AHF’s latest Tinder/Grindr STD billboards feature naked ‘full body’ silhouettes of couples embracing horizontally set against a brightly colored graffiti-style background. The September billboards featured cameo-like black silhouettes of four upright heads positioned as two couples facing each other. In both the old and new artwork, each couple (one a man and a woman; the other,two men) one member of the couple has the name of one of the popular hook up apps, such as Tinder, superimposed on it; the facing body (or head) has the name of a sexually transmitted disease, such as Chlamydia, across it. The billboards also include the URL ‘FreeSTDCheck.org,’ where people can get information and locations offering free HIV and STD testing.
“While AHF’s Tinder/Grindr STD billboards do not expressly equate these social apps with STDs, they do encourage users of the apps to think about whether their own use of them has put them at risk,” said Michael Weinstein, President of AIDS Healthcare Foundation. “There are legitimate concerns, and a critical ongoing need for greater attention to STD prevention and transmission—as the alarming new STD statistics from the CDC show.”

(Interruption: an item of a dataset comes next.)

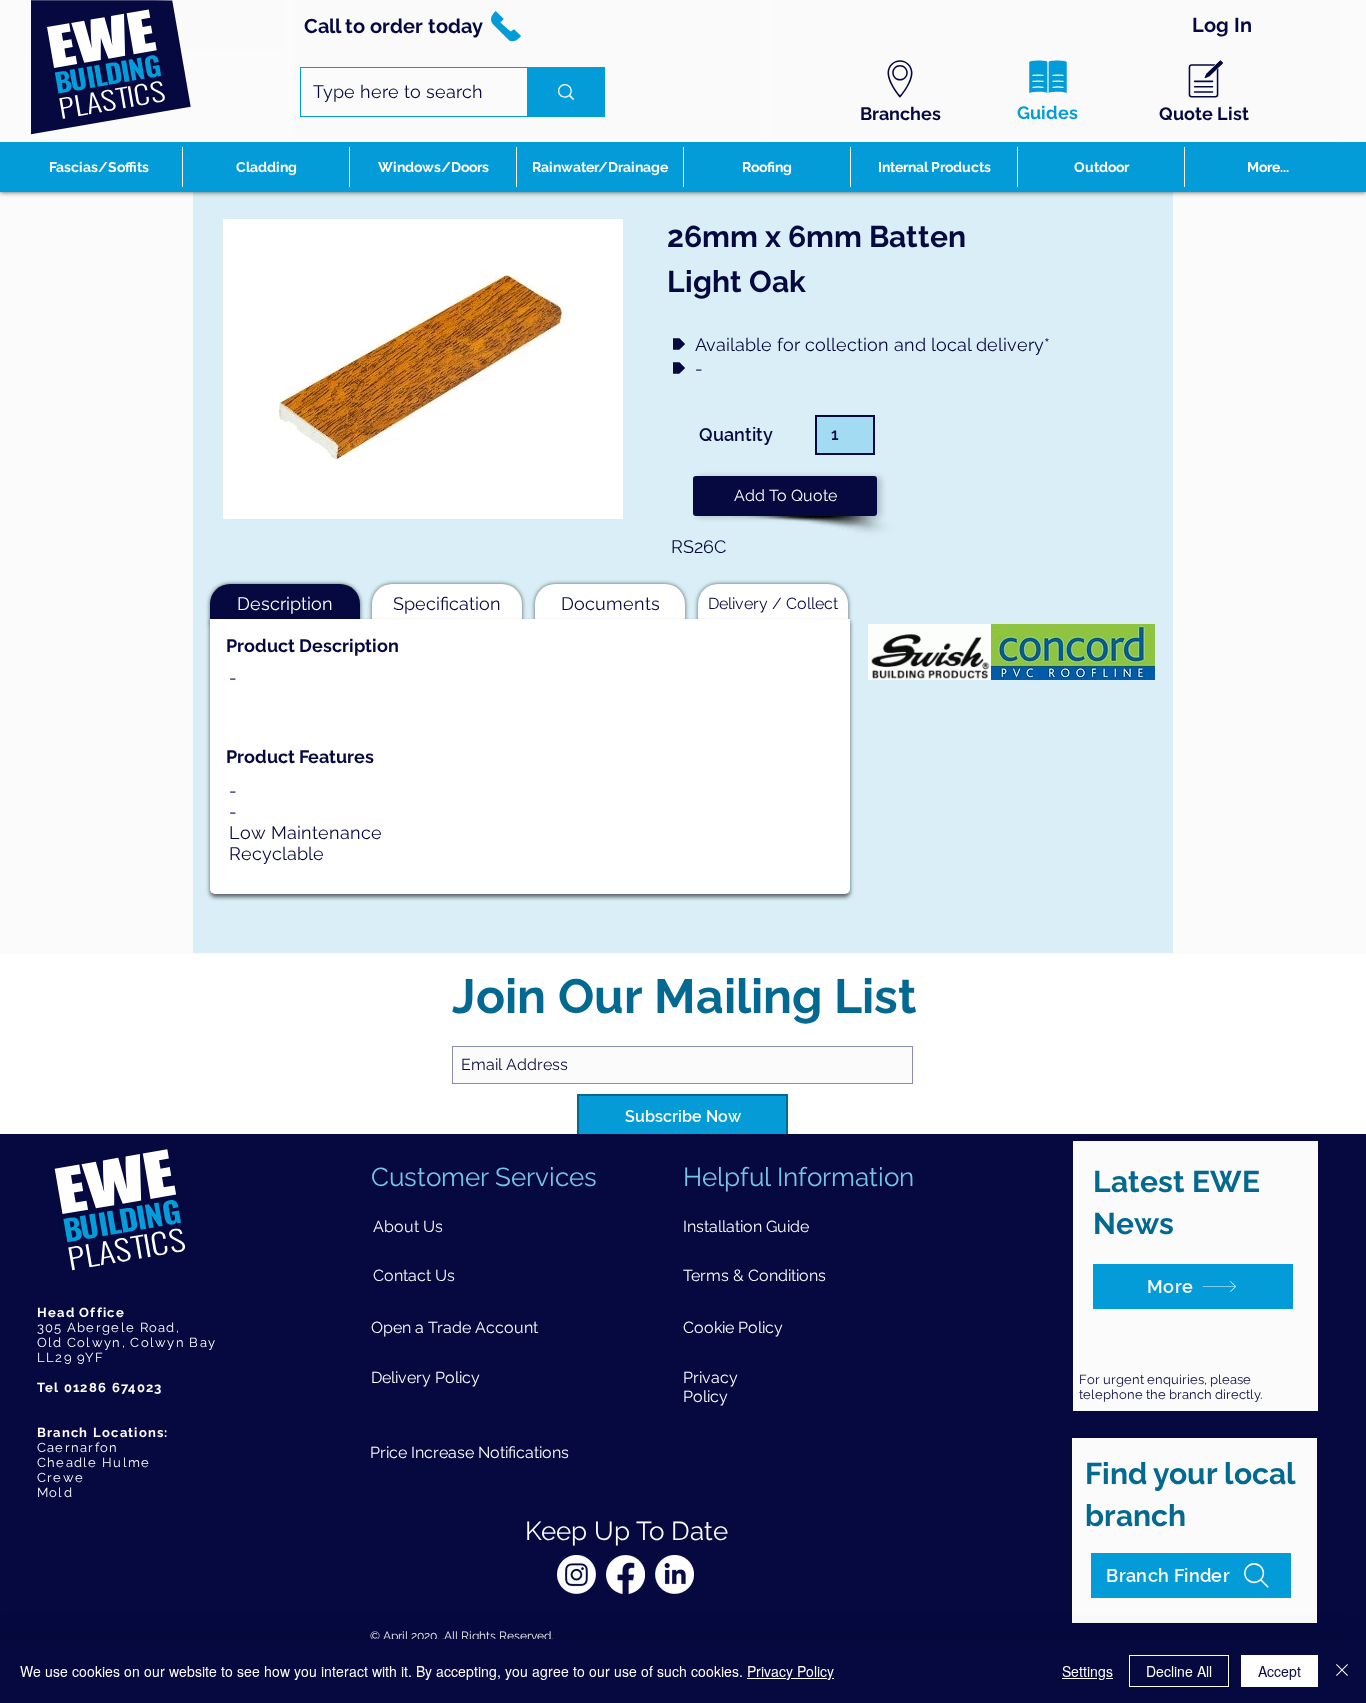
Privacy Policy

A lengthy September 2015 Vanity Fair article entitled “Tinder and the Dawn of the ‘Dating Apocalypse” explored the role mobile dating apps are increasingly playing in encouraging casual sex among young adults. AHF’s billboard campaigns featuring Tinder and Grindr attempt to remind users of the inherent STD risks of both heterosexual and homosexual casual sexual encounters.
"Both Tinder and Grindr’s response to our previous public service billboards on STD awareness were really tone deaf. We expected that these businesses would be concerned about the sexual health of their customers, from whom they make millions. Instead they called lawyers and blocked our advertising," said Whitney Engeran Cordova, Senior Director, Public Health Division for AIDS Healthcare Foundation.